Cage'in övgüye değer performansının karakterine kattığı hiciv çok değerli. Sadece iyi bir oyuncu olması değil mesele burada. Cage’in kültürümüzdeki yeri de etkili rol oynamakta. Personanın, gerçekte kim olduğunun önüne geçmesi meselesine, oyuncunun sadece varlığı ile bile eklediği katman son derece ilgi çekiciydi. Deneyimli ünlü bir oyuncudan ziyade, tüm yaşanmışlıklarından personasına, gerçekte kim olduğuna kadar elindeki her şeyi karakterine kanalize etmiş bir insan var karşımızda. İzlerken onun Nicolas Cage olduğunu unuttuğunuz aşamaya geldikten sonraki performansını izlemek ise apayrı bir keyifti. Ne yazık ki bu performansı Akademi görmezden geldi. Ama umarım sizler izler ve değerlendirirsiniz.
Kendisini olağanüstü bir olayın merkezinde bulduğunda hayatı hiç beklenmedik bir şekilde değişen bu profesörün başına gelen şey şu; Paul, dünya çapında milyonlarca insanın rüyasında görünmeye başlar ve bu onu bir fenomen olarak, küresel medya şöhreti mertebesine taşır. Bir hikayenin bu kadar kaygısız ilerleyip, bu kadar uyarıcı olabilmesi elbetteki tesadüfi değil. Çok tuhaf bir yolla gelen şöhretin deneyimi ile kendine yabancılaşan oldukça akıllı bir senaryosu var “Dream Scenario” filminin.

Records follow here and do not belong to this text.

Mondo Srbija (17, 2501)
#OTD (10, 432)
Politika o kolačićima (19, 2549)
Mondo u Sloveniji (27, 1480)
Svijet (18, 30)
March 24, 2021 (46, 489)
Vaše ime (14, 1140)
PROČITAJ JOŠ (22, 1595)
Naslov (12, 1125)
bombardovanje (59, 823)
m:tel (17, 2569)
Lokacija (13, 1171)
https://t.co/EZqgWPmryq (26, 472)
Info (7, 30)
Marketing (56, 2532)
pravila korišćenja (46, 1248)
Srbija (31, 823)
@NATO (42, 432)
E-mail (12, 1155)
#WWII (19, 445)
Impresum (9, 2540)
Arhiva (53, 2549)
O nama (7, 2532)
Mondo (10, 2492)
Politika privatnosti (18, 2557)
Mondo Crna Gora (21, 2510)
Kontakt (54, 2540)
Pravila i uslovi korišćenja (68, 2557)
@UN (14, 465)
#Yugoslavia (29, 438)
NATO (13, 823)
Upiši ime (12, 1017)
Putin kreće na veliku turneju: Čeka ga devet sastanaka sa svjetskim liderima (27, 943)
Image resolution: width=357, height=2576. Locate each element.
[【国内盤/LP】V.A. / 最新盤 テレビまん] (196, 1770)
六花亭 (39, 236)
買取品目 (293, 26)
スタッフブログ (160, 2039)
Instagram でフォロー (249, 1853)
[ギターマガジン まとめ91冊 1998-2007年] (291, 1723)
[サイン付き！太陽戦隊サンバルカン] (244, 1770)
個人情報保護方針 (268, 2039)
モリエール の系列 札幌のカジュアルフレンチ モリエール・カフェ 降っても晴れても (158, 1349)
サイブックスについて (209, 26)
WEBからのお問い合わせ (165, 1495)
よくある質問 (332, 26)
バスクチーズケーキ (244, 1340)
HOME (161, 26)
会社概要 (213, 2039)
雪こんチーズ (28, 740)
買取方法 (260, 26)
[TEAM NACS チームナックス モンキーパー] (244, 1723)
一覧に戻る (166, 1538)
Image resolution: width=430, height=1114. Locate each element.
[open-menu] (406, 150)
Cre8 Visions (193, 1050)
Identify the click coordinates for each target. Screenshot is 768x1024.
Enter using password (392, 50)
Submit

Medya aracılığıyla bir kişiye, karaktere, ünlüye veya kamusal bir figüre karşı geliştirilen bir tür sosyal bağı anlatan ‘parasosyal ilişki’ üzerine bir film “Dream Scenario”. Dünyanın en sıkıcı ve renksiz insanının binlerce yabancının rüyasında belirerek özel bir insan mertebesine yükselmesi, ünlü olması, etrafının onunla selfie çektirmek isteyenlerle dolması ve reklam pazarlama ajansları tarafından viral sansasyona dönüştürülmek istenmesi oldukça tuhaf bir hikaye açılımı sunuyor.
Ama bu açılımın daha da tuhaf ayağını oluşturan gelişme, yükselen şeyin aşağı inmesi gerektiğinden, gerçekdışılıkla başlayan olayların sarpa sararak aşağı yönde ivme kazanmasıyla bir kabusa dönüşmesindeydi. Rüyaların kabusa dönüşmesiyle, Paul’ün "Freddy Krueger" lakabını kazanmasından bahsediyorum. Öğrencilerin onunla aynı ortamda kendilerini rahat hissetmedikleri için derslerinden kaçmaya başlaması gibi. Hatta durum o kadar kötüleşiyor ki dekan onu ücretli izin almaya zorluyor, bir restorana gittiğinde şiddet görüyor. Ve tüm bunlar yani yükselişin de düşüşün de aslında Paul’ün yaptığı herhangi bir şeyden dolayı olmaması ile Borgli'nin senaryosu, olumlu türden viral şöhretin ne kadar kolay çirkinleşebileceği hakkında söyledikleri oldukça etkileyici bir hal alıyor.
Kristoffer Borgli'nin yönetmenliği, özellikle rüya sahnelerinde izleyeni çok etkiliyor. Şiddetin ağırlık kazandığı alanlar başta olmak üzere, filmin gerçeküstü doğasının vurguladığı bilinçaltı mesaj dolu sahneler, yönetmen Borgli’nin amacına ulaştığı esas sahneler olarak yer alıyor. Absürt kara komedi ve fanteziye dayanan yapısında, bazı sahnelerin fazlasıyla utandıran (cringe) olması insanı çok geriyor. Hatta filmin ortalarında yer alan seks girişimi sahnesinde yaşananlar, izleyiciyi acı çektirecek kadar utandıran (cringe) cinstendi.
Benzer bir duyguyu “Beau Is Afraid” filminde de izlemiştik ki bu filmden bu sene sıkça bahsettik. Film diğer bir harika yönetmen olan Ari Aster’indi. İşte bu Ari Aster “Dream Scenario” filminin yapımcılarından biri. Son derece yetenekli, yaratıcı bir beyin olan Ari Aster’in de A24 yapımı ile yollarının kesişmiş olması tesadüfi değil elbette. Sonuçta görünen o ki, doğru stüdyonun doğru bir yönetmenle birlikteliğinin ne kadar önemli olduğunun kanıtlarıydı bu iki film de. Sıradan bir izleyici olmadığınızı düşünüyorsanız bu film tam size göre.